Disinyalir di sekitar penemuan kolam besar kuno ini masih terdapat bangunan-bangunan lain yang masih bisa ditemukan apabila digali lebih dalam lagi. Terlebih lagi sebelumnya sudah ditemukan bangunan menyerupai gapura di sekitar lokasi penemuan.
Bahkan penduduk setempat menemukan beberapa benda penting seperi guci, tembikar, uang logam kuno, timbangan kuno dan lain sebagainya. Namun nasibnya kini tidak diketahui karena sudah raib entah kemana. Berbalik dengan pernyataan Kepala Desa Sugihwaras yang menyatakan tidak ada arca yang ditemukan, ada warga yang mengaku mengatakan bahwa dulunya pernah melihat ada arca di sini. Namun sepertinya sudah dijarah oleh oknum yang tidak bertanggung jawab.
Tiga bulan sejak warga gempar atas penemuain ini, petugas dari Balai Pelestarian Cagar Budaya Trowulan Jawa Timur datang ke lokasi untuk melakukan pengamatan. Sayangnya, karena tidak ditemukan prasasti atau bukti pendukung dari literatur yang terkait dengan penemuan ini, sehingga situs bersejarah ini belum bisa dibaca. Karena belum bisa terbaca, sehingga birokrasi untuk pengajuan lanjutan penelitian belum bisa dilakukan.
Pemerintah Desa Sugihwaras sudah melarang aktivitas penambangan di lokasi situs yang masih menjadi misteri ini. Ini dilakukan supaya puing-puing yang tersisa tidak semakin hancur.
Uniknya ada warga yang mengaku mendengar cerita bahwa setiap lokasi benda peninggalan ini pasti ada penunggunya. Cerita mistis ini sering kali beredar di tengah warga. Karena tak jarang ada pula saat ada warga yang mengambil benda peninggalan bersejarah ini pulang ke rumah, malamnya didatangi sesosok pria dalam mimpi yang meminta supaya benda yang diambil dikembalikan lagi ke tempat semula.
Tempat ini memang belum semenarik kompleks candi yang bertebaran di Trowulan. Namun baiknya bila kita sebagai pewarisnya, menjaga dan melestarikannya meski belum ada pengamanan resmi dari pemerintah untuk menjaga situs sejarah ini.
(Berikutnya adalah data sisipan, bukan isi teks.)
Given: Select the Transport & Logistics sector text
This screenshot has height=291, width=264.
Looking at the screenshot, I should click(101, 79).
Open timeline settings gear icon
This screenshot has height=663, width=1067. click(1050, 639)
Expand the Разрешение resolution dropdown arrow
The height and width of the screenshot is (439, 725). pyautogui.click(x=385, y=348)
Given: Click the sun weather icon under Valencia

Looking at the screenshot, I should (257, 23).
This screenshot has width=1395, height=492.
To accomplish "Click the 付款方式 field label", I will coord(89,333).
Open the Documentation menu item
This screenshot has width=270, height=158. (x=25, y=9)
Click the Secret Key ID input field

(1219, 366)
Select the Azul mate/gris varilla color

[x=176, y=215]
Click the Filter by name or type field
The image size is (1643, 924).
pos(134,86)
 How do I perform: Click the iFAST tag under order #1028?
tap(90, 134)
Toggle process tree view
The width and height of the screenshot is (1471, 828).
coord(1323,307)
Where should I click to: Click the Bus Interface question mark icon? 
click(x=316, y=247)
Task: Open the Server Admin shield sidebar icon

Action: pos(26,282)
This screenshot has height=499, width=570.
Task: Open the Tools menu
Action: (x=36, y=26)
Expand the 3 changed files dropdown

Mungkin pemilik lahan, pemerintah dan warga setempat bisa bekerja sama untuk menjaga lokasi bersejarah ini. Dan para pengunjung berpartisipasi untuk melestarikannya. Salah satu caranya dengan tidak menjarah artefak yang ada di situs bersejarah ini, serta berhati-hati dalam melangkah saat mengunjungi tempat kuno terkait supaya tidak rusak karena usianya yang sudah ratusan tahun.
Saran dari Jombang City Guide, para pengunjung yang datang menyaksikan situs bersejarah yang masih misteri ini sebaiknya selalu mengucapkan basmalah ketika masuk ke lokasi supaya tetap dalam lindunganNya. Karena tidak ada kekuatan yang lebih hebat selain Allah Sang Maha Pencipta.
Selain itu, pengunjung hendaknya juga berinisiatif untuk memberikan dana seikhlasnya sebagai salah satu bentuk dukungan untuk pemilik lahan dan warga setempat untuk biaya pengamanan lokasi peninggalan sejarah ini. Pemerintah dan pemilik lahan juga sebaiknya bekerja sama dalam pengumpulan dana dan pengalokasianya. Ini dilakukan supaya situs bersejarah ini tetap terjaga kelestariannya. Selain itu bisa juga digunakan sebagai dana pengembangan mandiri supaya tempat ini bisa dijadikan tempat wisata baru, karena menunggu birokrasi dari pemerintah dirasa terlalu berbelit-belit.
Semoga masyarakat Jombang masa kini, terutama warga Desa Sugihwaras bisa menjadi salah satu generasi Jas Merah, yang selalu menghargai sejarah dan mampu menjaga kelestariannya dengan sebaik-baiknya.